Tokyo Knights (1961)
Dissapointing.  Kôji Matsubara (Kôji Wada) returns from school in the US after his father, the head of a successful construction company, dies under mysterious circumstances. The company's No. 2, Mishima (Nobuo Kaneko, again), has taken over the firm and also has plans to marry Kôji's mother (Yoko Minamida, again), who seems scarcely older than her biological son (in reality the actors playing mother and son were separated by only eleven years).  Kôji soon figures out that his father was murdered and sets up revenge.  The problem?  He and classmate Yoriko Tokutake (Mayumi Shimizu) haven fallen in love and it looks like her dad (Zenpai Saga), also in the construction business, is the prime suspect in the murder of Kôji's father.  

Mayumi Shimizu and Kôji Wada
Although the opening section of this film is very good, once the Hamlet-esque main story takes hold it falls entirely flat.  Tokyo Knights becomes pedestrian, dull.  There are some wonderful visuals, to be sure, but Suzuki doesn't seem to have too much interest in the story.  Kôji takes a long time reaching the conclusion that his father was murdered and when he goes for proof/revenge it's rather disappointing. His vengeance involves putting on a mask and cape, grabbing a rapier, and frightening the so-called bad guys with his Nōh drama inspired ambushes and antics.  It is very silly. Tokyo Knights, like The Man With a Shotgun, seems reluctant to show actual violence.  Why this is so, I don't know.  Guns are brandished but rarely fired, and if a character does get shot it's more the result of accident than intention.  This unwillingness to depict violence creates major problems if you're telling a revenge story (or a western, too, for that matter).  It's not quite satisfying if the bad guys don't come to an appropriately brutal end.  Violence is inherent to the genre; it's Kill Bill, not Seriously Inconvenience Bill.
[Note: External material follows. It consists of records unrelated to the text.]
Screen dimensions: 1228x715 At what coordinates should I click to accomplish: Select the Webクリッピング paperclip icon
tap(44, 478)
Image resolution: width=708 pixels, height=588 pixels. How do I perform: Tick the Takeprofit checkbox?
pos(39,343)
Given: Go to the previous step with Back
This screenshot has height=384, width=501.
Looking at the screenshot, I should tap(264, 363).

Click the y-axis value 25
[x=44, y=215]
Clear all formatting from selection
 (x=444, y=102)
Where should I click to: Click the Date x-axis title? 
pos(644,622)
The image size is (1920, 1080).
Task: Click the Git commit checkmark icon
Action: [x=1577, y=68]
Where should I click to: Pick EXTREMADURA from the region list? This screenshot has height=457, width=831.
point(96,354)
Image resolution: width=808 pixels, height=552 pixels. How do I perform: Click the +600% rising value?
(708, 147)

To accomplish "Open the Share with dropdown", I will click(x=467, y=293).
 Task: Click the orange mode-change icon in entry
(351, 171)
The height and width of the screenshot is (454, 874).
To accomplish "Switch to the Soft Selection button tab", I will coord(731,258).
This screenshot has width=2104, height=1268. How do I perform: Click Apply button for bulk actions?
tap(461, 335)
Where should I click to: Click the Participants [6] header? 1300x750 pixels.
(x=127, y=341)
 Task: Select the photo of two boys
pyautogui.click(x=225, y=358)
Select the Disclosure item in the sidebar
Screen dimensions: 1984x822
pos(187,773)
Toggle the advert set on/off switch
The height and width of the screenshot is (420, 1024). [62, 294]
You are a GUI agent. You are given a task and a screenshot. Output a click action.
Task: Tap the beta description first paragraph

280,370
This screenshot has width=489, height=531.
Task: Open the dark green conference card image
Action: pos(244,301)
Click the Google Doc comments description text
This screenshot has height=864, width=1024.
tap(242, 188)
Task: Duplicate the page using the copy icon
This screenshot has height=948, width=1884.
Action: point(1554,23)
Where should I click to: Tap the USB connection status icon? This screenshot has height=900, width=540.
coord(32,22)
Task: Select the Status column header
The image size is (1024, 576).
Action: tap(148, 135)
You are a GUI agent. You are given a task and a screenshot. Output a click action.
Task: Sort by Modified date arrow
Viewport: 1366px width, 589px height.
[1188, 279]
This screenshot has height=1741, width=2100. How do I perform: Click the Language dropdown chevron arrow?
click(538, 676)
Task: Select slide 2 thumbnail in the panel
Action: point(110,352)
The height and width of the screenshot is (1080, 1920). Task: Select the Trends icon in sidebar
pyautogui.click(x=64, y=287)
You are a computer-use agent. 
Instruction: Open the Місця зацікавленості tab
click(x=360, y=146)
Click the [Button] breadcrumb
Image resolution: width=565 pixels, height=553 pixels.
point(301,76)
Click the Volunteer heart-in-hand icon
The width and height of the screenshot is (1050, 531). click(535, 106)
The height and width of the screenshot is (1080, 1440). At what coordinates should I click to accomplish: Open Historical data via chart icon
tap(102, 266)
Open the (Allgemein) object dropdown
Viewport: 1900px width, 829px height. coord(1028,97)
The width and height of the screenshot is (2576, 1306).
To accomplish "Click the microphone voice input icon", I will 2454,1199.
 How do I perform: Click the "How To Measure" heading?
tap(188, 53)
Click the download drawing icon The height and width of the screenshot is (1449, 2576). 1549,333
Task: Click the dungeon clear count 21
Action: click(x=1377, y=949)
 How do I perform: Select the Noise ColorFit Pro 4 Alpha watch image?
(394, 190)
Nobuo Kaneko and Zenpai Saga
There are, though, some good things about Tokyo Knights.  The opening scenes, in which Kôji returns to his private school, are very funny.  He's clearly - and comically so - a big man on campus.  For instance, all the clubs want him to join.  No sooner does he join the kendo club than he wins the kendo championship.  So he leaves it and goes off to the polo club.  He becomes champion there too, so he quits to join another club, and so on.  It's all done very briskly and with a light and sunny touch. In fact, the opening scenes have a distinctly Wes Anderson like feel to them.  The other noteworthy part of this film is the actor Zenpai Saga (spoilers ahead) who plays the head of a rival construction firm and is, in fact, the killer of Kôji's father.  What a magnificent face!  But it's more than a face; it's a mug.  If this man wasn't born to play the heavy in B movies, I don't know who was.  He fits this role perfectly, looking exactly like the type of big, vicious bastards who prosper in the construction industry. All the other actors do a fine job but every time Zenpai is onscreen you can feel the malevolence in the air.  It was a delight.